• _Task inputs_
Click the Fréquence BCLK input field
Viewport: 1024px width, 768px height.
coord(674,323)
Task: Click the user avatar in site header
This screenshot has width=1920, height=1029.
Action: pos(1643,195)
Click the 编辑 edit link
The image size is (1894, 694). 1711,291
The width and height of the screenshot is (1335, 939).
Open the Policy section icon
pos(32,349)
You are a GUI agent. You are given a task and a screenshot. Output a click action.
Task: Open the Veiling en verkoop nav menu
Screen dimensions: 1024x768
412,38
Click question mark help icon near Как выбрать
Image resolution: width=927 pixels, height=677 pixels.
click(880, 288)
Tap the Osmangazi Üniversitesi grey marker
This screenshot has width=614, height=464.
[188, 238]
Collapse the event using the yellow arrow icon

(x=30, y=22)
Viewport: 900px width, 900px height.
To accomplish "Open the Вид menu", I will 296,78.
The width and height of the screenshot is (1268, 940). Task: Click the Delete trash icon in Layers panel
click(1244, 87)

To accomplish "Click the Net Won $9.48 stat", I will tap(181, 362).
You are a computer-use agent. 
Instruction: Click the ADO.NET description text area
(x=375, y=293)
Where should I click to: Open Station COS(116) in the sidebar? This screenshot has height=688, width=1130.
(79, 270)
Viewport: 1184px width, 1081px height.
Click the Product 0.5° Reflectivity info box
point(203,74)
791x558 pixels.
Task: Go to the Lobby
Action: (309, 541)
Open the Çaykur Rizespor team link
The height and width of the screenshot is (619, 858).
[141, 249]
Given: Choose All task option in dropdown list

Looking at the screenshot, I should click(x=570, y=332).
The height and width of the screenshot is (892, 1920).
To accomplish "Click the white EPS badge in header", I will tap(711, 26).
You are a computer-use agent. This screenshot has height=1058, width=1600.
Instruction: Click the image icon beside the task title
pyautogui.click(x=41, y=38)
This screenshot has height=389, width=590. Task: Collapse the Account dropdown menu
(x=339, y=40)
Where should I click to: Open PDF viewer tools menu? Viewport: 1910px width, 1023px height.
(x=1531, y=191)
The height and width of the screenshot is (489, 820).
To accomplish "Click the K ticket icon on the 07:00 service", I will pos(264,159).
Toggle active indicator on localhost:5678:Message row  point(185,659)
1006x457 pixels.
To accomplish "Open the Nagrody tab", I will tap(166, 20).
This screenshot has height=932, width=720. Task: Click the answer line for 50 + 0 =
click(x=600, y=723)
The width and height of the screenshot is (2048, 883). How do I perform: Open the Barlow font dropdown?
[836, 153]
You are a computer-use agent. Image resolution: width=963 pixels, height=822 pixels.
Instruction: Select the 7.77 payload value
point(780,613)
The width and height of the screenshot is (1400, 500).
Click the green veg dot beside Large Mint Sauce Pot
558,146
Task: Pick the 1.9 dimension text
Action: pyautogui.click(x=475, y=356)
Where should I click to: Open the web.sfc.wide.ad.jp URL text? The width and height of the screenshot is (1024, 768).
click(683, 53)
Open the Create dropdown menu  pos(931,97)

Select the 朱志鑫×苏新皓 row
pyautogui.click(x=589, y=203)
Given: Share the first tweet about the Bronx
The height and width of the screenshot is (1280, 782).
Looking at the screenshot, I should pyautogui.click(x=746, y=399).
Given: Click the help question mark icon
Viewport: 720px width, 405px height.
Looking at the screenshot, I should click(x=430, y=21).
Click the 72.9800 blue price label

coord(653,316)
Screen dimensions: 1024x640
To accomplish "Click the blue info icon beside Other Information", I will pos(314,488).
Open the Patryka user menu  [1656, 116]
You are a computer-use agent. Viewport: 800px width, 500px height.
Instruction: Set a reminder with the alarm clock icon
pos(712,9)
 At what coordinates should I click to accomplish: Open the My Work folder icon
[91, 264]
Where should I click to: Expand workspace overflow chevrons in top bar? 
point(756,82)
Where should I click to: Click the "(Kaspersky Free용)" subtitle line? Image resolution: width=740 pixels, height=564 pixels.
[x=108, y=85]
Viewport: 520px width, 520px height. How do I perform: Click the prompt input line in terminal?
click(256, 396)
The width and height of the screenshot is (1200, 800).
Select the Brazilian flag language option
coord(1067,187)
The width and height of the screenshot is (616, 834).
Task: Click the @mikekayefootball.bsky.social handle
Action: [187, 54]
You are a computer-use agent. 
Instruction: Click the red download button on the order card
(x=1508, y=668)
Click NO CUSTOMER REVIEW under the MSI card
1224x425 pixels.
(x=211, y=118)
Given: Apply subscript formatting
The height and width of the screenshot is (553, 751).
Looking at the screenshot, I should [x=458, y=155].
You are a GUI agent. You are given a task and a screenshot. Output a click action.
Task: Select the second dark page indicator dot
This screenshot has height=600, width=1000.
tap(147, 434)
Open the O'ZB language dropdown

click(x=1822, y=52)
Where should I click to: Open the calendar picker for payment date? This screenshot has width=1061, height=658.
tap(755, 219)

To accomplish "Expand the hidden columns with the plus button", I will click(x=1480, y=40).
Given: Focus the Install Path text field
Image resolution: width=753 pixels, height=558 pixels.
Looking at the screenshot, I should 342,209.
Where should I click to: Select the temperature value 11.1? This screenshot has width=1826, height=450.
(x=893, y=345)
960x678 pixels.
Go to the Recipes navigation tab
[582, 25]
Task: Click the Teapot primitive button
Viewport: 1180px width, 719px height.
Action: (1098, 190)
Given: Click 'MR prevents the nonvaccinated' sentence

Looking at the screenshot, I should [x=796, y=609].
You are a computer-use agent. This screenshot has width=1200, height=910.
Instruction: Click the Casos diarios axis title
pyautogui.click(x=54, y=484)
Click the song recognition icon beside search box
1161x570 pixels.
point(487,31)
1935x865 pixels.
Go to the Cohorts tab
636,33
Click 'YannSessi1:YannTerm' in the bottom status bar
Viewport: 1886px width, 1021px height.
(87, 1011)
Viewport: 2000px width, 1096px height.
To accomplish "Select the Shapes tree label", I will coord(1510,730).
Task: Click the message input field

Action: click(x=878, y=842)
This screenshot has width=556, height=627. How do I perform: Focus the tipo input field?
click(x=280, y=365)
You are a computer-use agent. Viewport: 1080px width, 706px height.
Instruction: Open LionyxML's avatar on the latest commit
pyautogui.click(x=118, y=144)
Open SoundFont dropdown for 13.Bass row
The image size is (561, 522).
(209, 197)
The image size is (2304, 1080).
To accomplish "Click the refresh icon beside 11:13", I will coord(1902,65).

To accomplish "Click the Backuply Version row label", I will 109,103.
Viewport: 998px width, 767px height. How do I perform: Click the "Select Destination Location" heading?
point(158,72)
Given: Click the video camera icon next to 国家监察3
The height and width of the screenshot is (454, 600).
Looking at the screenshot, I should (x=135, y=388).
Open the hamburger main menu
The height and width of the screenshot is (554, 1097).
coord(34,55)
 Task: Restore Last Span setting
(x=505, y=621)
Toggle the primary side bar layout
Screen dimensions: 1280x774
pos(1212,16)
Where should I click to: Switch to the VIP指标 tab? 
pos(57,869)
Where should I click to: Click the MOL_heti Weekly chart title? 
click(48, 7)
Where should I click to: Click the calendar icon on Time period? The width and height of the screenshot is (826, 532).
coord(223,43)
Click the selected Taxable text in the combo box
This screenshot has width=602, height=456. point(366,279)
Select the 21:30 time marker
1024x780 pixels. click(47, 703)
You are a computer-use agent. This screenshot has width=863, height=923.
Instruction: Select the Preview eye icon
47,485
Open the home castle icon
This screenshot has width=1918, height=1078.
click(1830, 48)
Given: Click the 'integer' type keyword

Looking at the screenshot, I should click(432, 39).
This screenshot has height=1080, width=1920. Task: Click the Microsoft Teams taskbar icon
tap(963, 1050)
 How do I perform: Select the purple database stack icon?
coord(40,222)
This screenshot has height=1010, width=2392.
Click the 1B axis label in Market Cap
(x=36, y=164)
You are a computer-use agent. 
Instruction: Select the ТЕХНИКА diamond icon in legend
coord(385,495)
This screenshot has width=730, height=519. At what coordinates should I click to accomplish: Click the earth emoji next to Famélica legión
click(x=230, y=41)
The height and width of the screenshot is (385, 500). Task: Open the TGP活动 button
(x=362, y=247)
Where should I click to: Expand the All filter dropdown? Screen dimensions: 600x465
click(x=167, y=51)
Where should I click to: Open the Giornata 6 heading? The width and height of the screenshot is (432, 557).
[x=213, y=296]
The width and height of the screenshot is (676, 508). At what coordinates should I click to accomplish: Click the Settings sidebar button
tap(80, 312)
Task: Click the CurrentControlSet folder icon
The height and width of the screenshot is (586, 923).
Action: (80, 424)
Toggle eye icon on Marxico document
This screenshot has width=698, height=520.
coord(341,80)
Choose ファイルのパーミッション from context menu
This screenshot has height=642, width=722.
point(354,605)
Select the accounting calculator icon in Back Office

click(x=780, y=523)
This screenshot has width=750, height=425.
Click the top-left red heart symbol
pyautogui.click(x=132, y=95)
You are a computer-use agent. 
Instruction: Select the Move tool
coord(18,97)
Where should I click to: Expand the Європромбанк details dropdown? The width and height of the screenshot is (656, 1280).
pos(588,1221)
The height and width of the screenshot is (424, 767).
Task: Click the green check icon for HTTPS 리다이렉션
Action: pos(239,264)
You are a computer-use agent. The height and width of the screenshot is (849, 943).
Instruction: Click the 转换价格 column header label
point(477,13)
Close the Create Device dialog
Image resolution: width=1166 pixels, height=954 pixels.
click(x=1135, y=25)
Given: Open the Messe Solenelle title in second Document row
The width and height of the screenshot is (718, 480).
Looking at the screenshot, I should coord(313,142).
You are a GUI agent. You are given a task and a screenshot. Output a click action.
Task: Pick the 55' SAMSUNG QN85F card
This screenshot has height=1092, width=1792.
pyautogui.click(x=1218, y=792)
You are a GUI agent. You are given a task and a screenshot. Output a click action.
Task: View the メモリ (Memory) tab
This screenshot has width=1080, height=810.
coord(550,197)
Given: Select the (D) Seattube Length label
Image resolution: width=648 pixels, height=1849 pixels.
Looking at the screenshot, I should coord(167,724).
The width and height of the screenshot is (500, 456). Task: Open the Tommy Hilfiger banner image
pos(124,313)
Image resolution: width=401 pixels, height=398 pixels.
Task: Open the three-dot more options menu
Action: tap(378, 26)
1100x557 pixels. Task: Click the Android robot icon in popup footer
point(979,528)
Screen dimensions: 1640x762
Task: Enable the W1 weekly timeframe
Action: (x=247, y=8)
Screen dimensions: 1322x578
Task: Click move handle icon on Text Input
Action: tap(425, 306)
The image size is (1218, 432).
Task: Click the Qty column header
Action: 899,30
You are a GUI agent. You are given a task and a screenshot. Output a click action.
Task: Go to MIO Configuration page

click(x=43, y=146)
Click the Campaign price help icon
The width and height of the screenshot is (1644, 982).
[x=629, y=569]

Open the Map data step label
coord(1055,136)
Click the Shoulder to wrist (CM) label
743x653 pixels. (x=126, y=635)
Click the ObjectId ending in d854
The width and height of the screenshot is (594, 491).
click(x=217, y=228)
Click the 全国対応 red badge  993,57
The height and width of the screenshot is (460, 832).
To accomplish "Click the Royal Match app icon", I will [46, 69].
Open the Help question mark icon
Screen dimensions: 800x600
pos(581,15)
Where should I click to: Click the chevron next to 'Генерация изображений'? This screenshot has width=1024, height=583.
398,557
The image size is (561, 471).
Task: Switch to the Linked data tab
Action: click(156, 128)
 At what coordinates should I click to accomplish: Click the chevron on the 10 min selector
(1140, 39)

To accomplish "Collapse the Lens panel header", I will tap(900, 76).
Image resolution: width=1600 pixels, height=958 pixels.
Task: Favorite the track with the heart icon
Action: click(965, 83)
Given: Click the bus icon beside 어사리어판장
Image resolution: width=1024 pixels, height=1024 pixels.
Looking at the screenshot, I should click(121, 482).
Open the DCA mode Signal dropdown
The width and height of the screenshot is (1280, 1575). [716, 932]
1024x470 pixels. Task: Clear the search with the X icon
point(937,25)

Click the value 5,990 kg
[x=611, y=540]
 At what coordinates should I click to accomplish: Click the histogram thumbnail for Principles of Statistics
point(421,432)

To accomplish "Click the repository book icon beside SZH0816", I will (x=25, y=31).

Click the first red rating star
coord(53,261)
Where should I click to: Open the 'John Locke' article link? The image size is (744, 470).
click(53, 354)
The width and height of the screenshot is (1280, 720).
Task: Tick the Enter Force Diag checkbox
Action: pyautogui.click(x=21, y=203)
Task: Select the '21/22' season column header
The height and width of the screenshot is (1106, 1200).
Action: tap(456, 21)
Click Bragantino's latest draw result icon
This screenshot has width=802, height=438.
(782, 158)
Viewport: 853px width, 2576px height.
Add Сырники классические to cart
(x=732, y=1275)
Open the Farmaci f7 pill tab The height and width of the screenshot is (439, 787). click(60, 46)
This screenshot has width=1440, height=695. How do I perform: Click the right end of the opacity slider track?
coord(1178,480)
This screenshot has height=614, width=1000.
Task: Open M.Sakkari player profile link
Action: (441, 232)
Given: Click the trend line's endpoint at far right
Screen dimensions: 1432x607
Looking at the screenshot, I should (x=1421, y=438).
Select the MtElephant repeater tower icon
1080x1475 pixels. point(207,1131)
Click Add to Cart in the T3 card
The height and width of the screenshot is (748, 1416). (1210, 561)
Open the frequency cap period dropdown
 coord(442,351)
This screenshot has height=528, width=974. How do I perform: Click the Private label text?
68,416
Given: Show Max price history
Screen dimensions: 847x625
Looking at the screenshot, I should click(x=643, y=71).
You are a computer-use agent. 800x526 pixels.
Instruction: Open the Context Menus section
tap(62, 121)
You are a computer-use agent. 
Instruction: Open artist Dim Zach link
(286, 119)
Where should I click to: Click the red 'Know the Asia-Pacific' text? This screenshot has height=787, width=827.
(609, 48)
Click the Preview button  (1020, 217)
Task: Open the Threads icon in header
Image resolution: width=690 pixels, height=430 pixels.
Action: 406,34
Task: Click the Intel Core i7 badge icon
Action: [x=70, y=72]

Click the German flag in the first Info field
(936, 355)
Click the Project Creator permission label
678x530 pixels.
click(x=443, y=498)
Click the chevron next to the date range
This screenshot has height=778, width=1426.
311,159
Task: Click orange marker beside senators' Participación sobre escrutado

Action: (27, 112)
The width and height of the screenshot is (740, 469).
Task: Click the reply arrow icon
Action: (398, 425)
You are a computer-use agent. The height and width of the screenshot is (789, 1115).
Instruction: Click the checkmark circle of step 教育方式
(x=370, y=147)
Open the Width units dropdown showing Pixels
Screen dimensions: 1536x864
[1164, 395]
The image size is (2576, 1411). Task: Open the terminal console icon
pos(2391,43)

• _What is needed_
Work out how many lines above have the string "Create" in them, and give only the number.

• _Written answer_
2